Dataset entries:

--- START ---

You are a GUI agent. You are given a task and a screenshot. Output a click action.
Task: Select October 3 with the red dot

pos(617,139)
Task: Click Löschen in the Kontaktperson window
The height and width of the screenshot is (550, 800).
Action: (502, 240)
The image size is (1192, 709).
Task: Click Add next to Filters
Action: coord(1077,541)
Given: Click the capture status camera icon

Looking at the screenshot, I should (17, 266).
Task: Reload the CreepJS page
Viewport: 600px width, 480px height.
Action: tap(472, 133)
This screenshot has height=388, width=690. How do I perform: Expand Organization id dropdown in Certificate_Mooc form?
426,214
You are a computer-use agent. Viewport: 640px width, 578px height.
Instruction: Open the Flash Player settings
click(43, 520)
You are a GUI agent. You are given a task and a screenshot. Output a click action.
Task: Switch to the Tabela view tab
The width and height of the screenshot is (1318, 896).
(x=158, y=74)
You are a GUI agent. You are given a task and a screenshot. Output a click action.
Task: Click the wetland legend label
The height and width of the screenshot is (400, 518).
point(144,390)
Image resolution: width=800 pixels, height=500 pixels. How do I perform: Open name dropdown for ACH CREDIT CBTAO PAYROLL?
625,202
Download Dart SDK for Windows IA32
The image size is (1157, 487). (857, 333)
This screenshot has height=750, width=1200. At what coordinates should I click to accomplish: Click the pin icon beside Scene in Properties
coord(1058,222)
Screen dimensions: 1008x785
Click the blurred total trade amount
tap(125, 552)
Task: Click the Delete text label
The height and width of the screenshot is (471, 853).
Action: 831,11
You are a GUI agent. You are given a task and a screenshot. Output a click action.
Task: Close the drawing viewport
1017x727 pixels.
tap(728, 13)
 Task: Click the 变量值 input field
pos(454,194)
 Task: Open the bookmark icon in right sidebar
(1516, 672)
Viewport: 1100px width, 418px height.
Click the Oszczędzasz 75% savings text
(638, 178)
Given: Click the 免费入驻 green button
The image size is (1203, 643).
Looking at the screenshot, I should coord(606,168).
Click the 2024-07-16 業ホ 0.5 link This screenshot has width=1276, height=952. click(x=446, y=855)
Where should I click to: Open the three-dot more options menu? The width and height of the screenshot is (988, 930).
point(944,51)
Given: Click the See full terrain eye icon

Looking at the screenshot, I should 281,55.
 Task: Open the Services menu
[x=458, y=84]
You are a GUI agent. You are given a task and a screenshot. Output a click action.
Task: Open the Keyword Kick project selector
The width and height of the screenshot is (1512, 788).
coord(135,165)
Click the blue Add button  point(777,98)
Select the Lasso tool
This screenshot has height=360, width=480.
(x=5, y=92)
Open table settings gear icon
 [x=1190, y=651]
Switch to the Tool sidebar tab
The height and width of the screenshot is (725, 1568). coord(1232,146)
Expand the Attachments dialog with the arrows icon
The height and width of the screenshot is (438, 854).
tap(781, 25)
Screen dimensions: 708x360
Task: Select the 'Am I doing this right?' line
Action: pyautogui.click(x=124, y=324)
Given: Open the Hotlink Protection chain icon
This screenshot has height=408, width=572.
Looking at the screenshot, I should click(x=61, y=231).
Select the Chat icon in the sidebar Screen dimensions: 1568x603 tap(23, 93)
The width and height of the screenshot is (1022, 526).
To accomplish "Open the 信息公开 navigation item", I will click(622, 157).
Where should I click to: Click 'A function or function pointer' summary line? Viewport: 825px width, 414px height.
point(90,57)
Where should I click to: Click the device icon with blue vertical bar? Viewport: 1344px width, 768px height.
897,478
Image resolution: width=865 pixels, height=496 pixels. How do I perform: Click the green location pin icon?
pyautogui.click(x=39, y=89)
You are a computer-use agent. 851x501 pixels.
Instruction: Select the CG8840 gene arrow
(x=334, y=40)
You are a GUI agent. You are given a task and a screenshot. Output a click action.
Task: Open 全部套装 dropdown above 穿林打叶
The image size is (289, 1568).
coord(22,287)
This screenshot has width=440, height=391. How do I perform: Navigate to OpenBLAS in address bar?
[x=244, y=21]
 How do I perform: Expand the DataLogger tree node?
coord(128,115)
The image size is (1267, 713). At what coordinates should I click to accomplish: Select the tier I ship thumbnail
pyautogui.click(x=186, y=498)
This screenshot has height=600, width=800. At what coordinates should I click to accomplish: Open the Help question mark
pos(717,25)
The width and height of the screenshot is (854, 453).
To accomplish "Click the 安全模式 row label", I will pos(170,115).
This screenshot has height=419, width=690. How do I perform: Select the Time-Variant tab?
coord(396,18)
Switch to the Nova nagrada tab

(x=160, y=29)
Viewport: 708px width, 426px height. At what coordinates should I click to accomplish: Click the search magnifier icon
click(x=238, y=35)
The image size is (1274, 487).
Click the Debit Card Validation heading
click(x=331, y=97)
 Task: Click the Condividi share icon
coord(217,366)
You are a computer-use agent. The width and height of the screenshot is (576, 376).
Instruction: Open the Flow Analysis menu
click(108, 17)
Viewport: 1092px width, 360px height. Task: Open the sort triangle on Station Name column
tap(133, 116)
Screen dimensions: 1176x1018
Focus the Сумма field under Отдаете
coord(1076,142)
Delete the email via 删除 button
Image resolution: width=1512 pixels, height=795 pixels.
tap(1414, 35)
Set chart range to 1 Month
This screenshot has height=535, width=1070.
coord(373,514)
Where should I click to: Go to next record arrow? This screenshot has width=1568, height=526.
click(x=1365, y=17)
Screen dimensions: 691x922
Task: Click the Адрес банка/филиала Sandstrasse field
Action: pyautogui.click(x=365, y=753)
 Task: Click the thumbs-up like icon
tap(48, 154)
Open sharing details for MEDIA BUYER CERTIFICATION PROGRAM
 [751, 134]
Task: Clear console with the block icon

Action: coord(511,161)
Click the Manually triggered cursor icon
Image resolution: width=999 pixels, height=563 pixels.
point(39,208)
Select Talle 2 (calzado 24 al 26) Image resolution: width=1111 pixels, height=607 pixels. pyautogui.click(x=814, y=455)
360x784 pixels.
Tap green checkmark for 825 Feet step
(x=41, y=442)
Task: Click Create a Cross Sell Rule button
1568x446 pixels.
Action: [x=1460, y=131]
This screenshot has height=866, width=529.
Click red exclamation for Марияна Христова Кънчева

--- END ---

What the task asks =
Your task for the entries above: copy exactly the span starting with the line with "Click the 2024-07-16" and going on through the line with "Task: Open the Keyword Kick project selector", both lines included, and nothing else.

Result of this task =
Click the 2024-07-16 業ホ 0.5 link This screenshot has width=1276, height=952. click(x=446, y=855)
Where should I click to: Open the three-dot more options menu? The width and height of the screenshot is (988, 930).
point(944,51)
Given: Click the See full terrain eye icon

Looking at the screenshot, I should 281,55.
 Task: Open the Services menu
[x=458, y=84]
You are a GUI agent. You are given a task and a screenshot. Output a click action.
Task: Open the Keyword Kick project selector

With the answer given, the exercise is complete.